第7話 ロバ 宿題を食べる

あれから早くも3週間経った。

このバカロバは金を産む代わりに

何故か俺の宿題を喰う…。


故に…


今日も始まるのが宿題を賭けた

ロバ・モイティと俺との戦いである。


「くたばれ!!このバカロバァ!!!」


「ブルルルゥウウッツツッ、フフフッッン!!」


そして…何故か、

必ずいや、殆ど…俺がどういう訳か負ける。


「クソっっったれぇ!!!」


──教室にて、


「おい、天井…何度目だ。」


「…はい。これで24敗です。先生。」


「そこを真面目に答えるくらいなら、

ロバへの…抵抗の仕方が違うだろ。
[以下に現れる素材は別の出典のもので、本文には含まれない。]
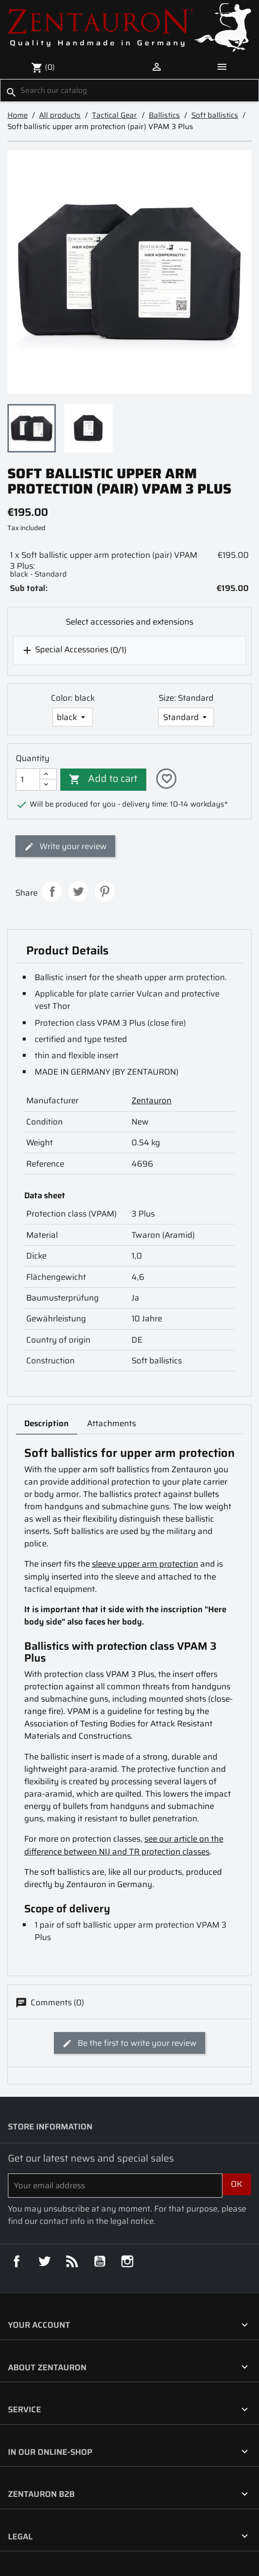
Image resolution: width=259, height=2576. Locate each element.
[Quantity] (28, 779)
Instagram (127, 2261)
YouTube (99, 2261)
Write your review (65, 846)
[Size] (186, 717)
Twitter (44, 2261)
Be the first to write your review (129, 2042)
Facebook (16, 2261)
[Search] (129, 90)
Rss (72, 2261)
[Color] (72, 717)
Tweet (78, 891)
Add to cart (103, 778)
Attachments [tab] (111, 1423)
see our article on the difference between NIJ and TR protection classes (123, 1844)
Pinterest (104, 891)
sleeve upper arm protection (145, 1563)
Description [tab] (46, 1423)
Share (52, 891)
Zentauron (151, 1100)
戦う前に

金庫買うなり、小屋にロバを抑え込むなり、

出来る対策をしろ。このバカ。」


「作り直してやってるこっちの身にもなれ。」


「すんません。」


クラスメイト達の笑い声を聴きながら、

青髭先生が既に先読みして用意してくれた宿題を貰い席に戻る俺だがこれだけはもう慣れなくない。


───昼休み───


贅沢三昧になってからというものの、

たまにしか買えなかったシャウエッセンで

たこさんウィンナーを沢山作れるくらいに

いつも麦飯の日の丸だけだった弁当から、

劇的ビフォーアフターを遂げた。


だが、いい事ばかりとは世の中いかないもんで、

俺の憂鬱はロバが宿題を喰うだけではないのだ。


「ごきげんよう。」


「金を産むロバと聞いておりますの。

 あの、そのロバは毛皮も金でして?」


「貴方はどんな呪いに罹っておりますの?」


「妹さんも呪われていませんの?」


「ごきげんよう。ああ、君が噂の転入生。」


「ごきげんよう。あ!金のロバの。」


…と言った具合に”金ロバの転校生”と覚えられ、

最近やっと1人でご飯がゆっくり食べれるようになったのである。


…俺の青春が箒しかないって何。